ProbeSetID Sub_1 Sub_2 Sub_3 Sub_4 Sub_5
AM_10001 C/C C/C C/C C/C C/C
AM_10002 G/G G/G G/G G/G G/G
AM_10003 C/T C/T C/T C/T C/T
AM_10004 G/G G/G G/G G/G G/G
AM_10005 C/T C/T C/T C/T C/T
AM_10006 T/T C/T C/T C/T C/T
AM_10008 A/A A/A A/A A/A A/A
AM_10010 C/C C/T C/T C/T C/T
AM_10011 A/G A/G A/G A/G A/G
AM_10012 G/G G/G G/G G/G G/G
AM_10013 A/G A/G A/G A/G A/G
AM_10014 C/T C/T C/T C/T C/T
AM_10016 C/T C/T C/T C/T C/T
AM_10017 G/G G/G G/G G/G G/G
AM_10019 NoCall A/A A/A A/A NoCall
AM_10020 C/T C/C C/T C/T C/C

Healthy’s table:

ProbeSetID Sub_6 Sub_7 Sub_8
AM_10001 C/C C/C C/C
AM_10002 G/G G/G G/G
AM_10003 T/T C/C C/T
AM_10004 G/G G/G G/G
AM_10005 T/T C/C C/T
AM_10006 T/T C/C C/T
AM_10008 A/A A/A A/A
AM_10010 C/C T/T C/T
AM_10011 A/A G/G A/G
AM_10012 G/G G/G G/G
AM_10013 A/A G/G A/G
AM_10014 C/C T/T C/T
AM_10016 T/T C/C C/T
AM_10017 G/G G/G G/G
AM_10019 A/A A/A A/A
AM_10020 C/C C/T C/C

When i’ve split healthy from sick, i can proceed with the creations of tables of occurrences for healthy and sick. The tables of occurrences have the following characteristics.
The first column is the same for both tables, while the first row will contain the alleles identified in the two tables ie:

Healthy’s occurrences table:

ProbeSetID A/A A/G C/C C/T G/G T/T
AM_10001 0 0 3 0 0 0
AM_10002 0 0 0 0 3 0
AM_10003 0 0 1 1 0 1
AM_10004 …and so on
AM_10005
AM_10006
AM_10008
AM_10010
AM_10011
AM_10012
AM_10013
AM_10014
AM_10016
AM_10017
AM_10019
AM_10020

Sick’s occurrences table:

ProbeSetID A/A A/G C/C …. continues
AM_10001 0 0 4
AM_10002 … continues
AM_10003 …
AM_10004
AM_10005
AM_10006
AM_10008
AM_10010
AM_10011
AM_10012
AM_10013
AM_10014
AM_10016
AM_10017
AM_10019
AM_10020

Is carried out in the same way as that of the healthy.

Once done to count how many times each allele is present in every row i can calculate the Fisher’s test as follows:

The rows are the same in both tables and identified by probeID.
Now i have all the info to create and calculate individual fisher’s test.
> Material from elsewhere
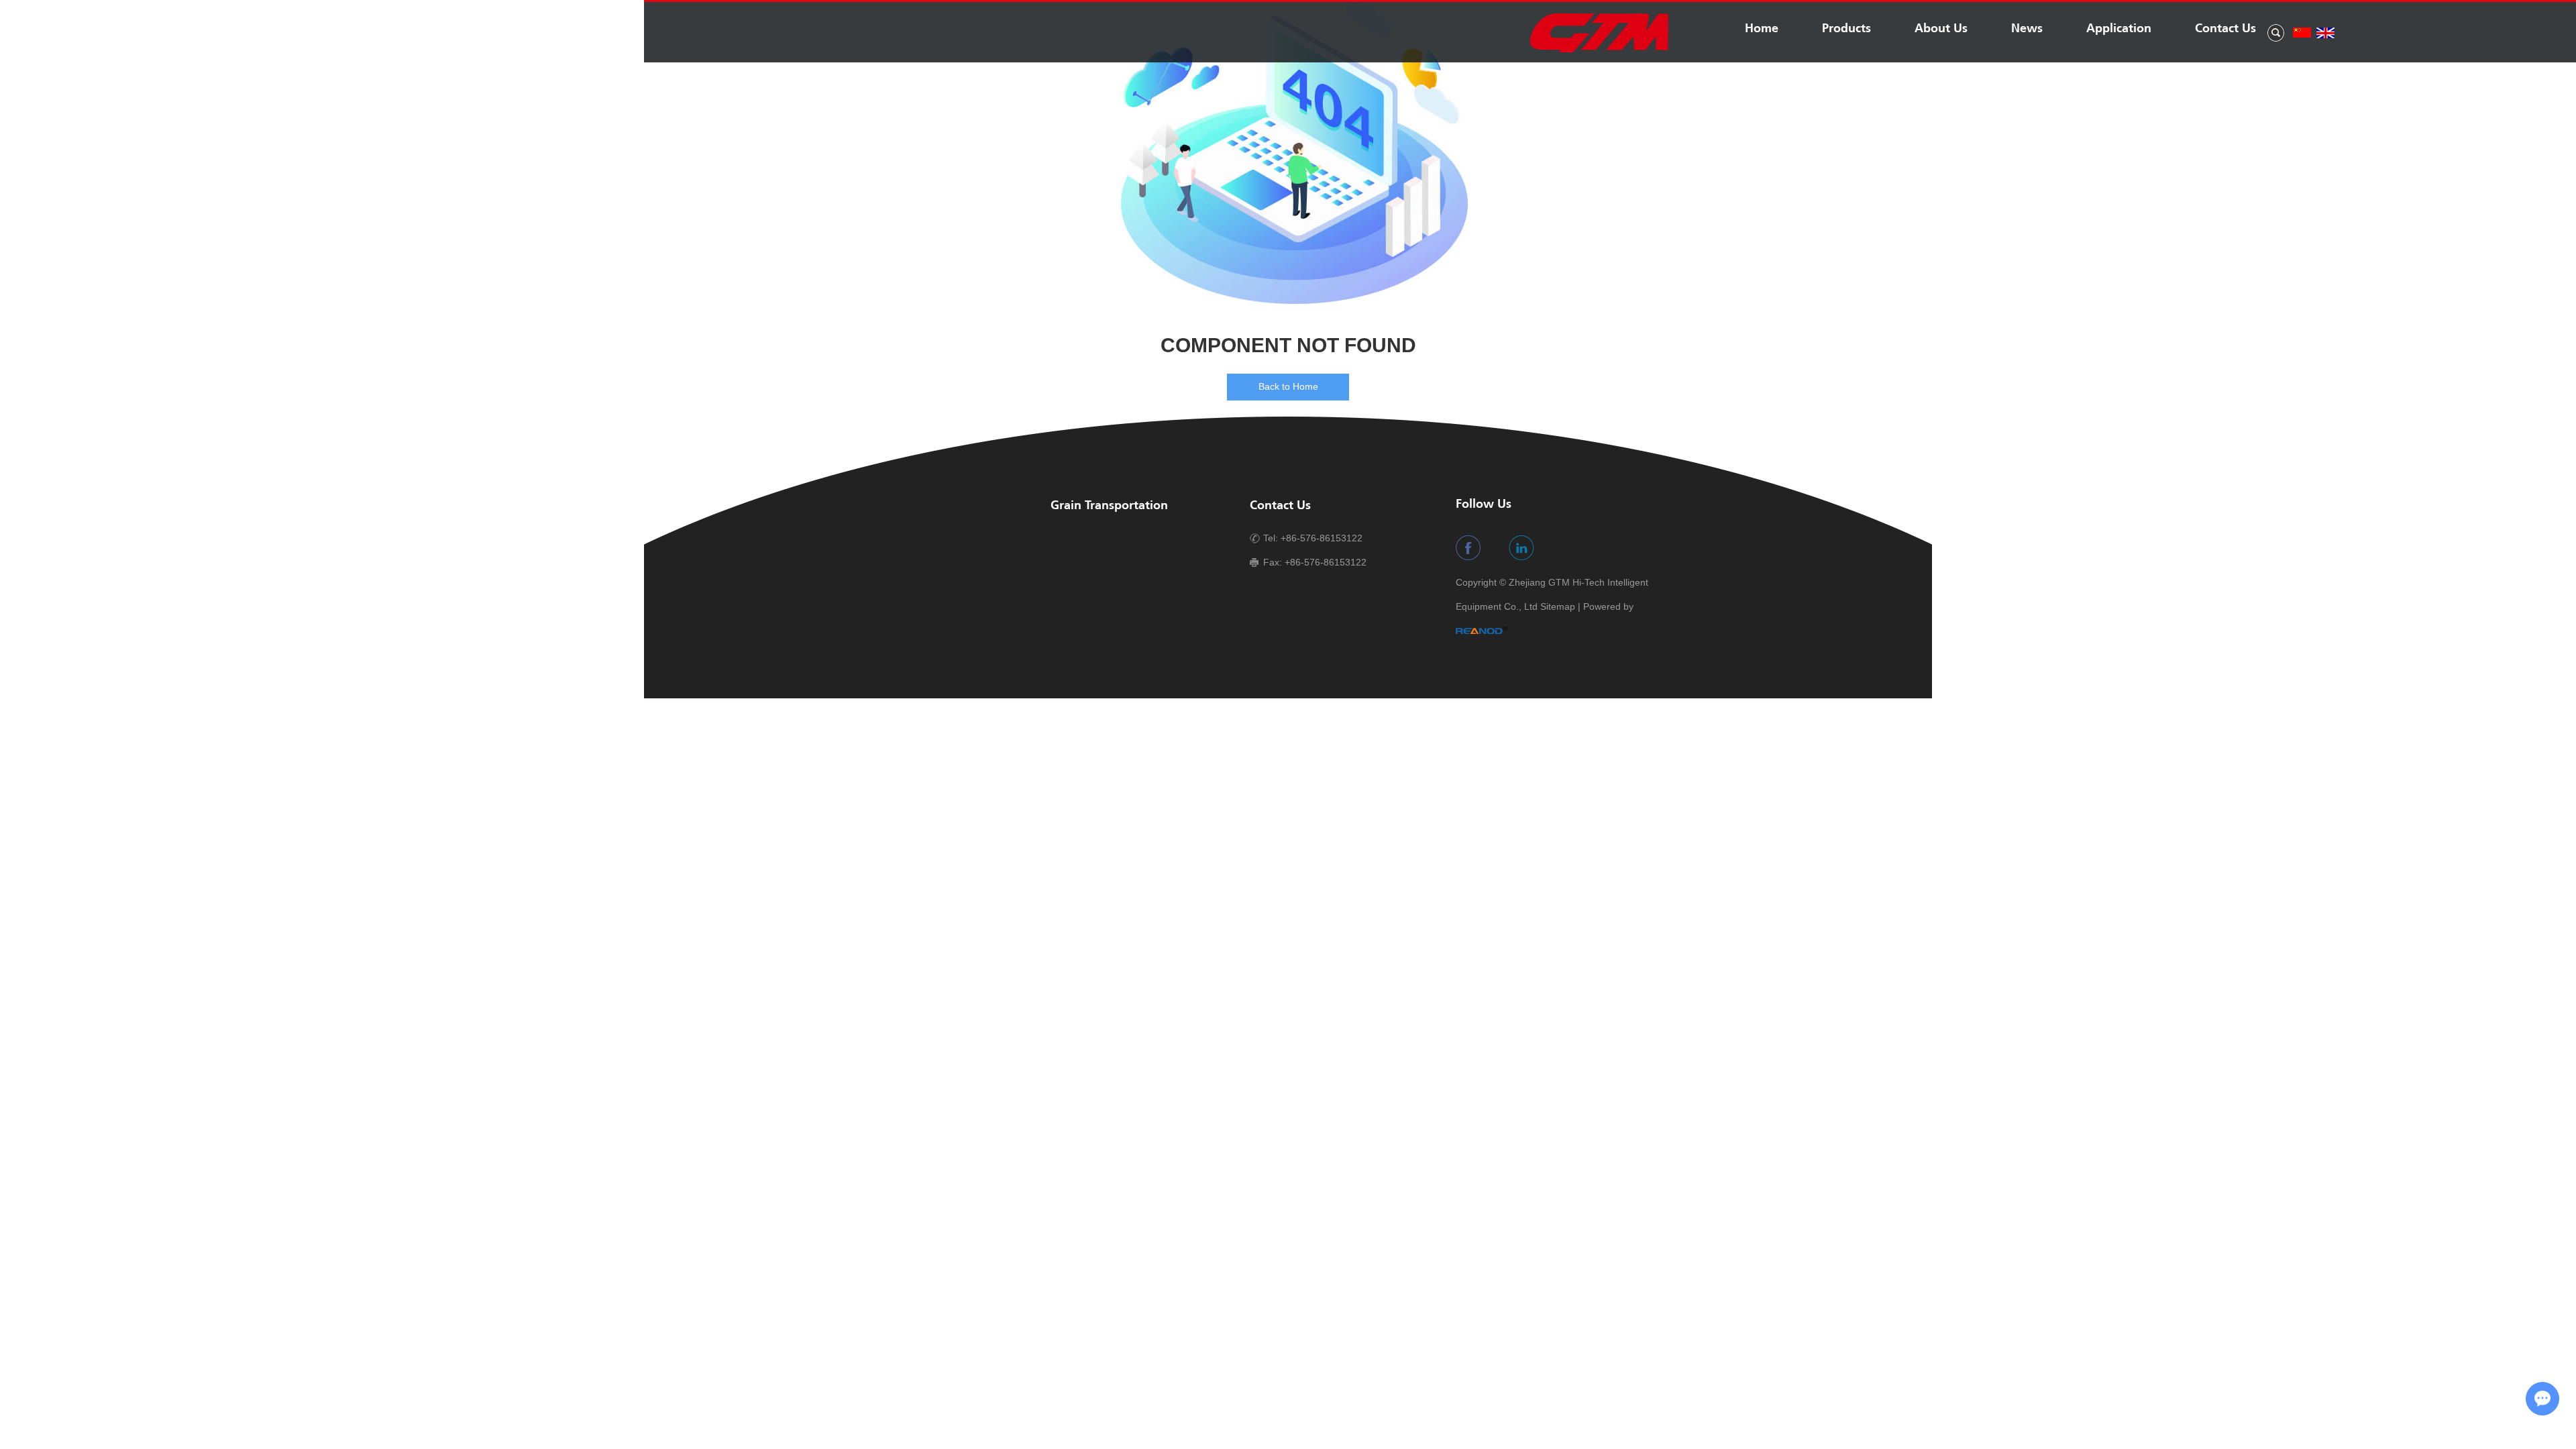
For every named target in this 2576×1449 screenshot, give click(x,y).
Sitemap (1557, 606)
The Fisher’s test obtainable from the first row in this case are only one as the only alleles in the two classes with occurrence >0 are alleles C/C and C/C.
Therefore we obtain for the probe AM_10001 (where Class A are healthy and Class B are sick):

Probe Set ID: AM_10001

                  ClassA  ClassB

C/C 3 0
C/C 0 4

And then we have to do this for all probes going to consider all possible combinations of alleles with occurrence >0 in the two classes but identified by the same probe. I hope i explained myself.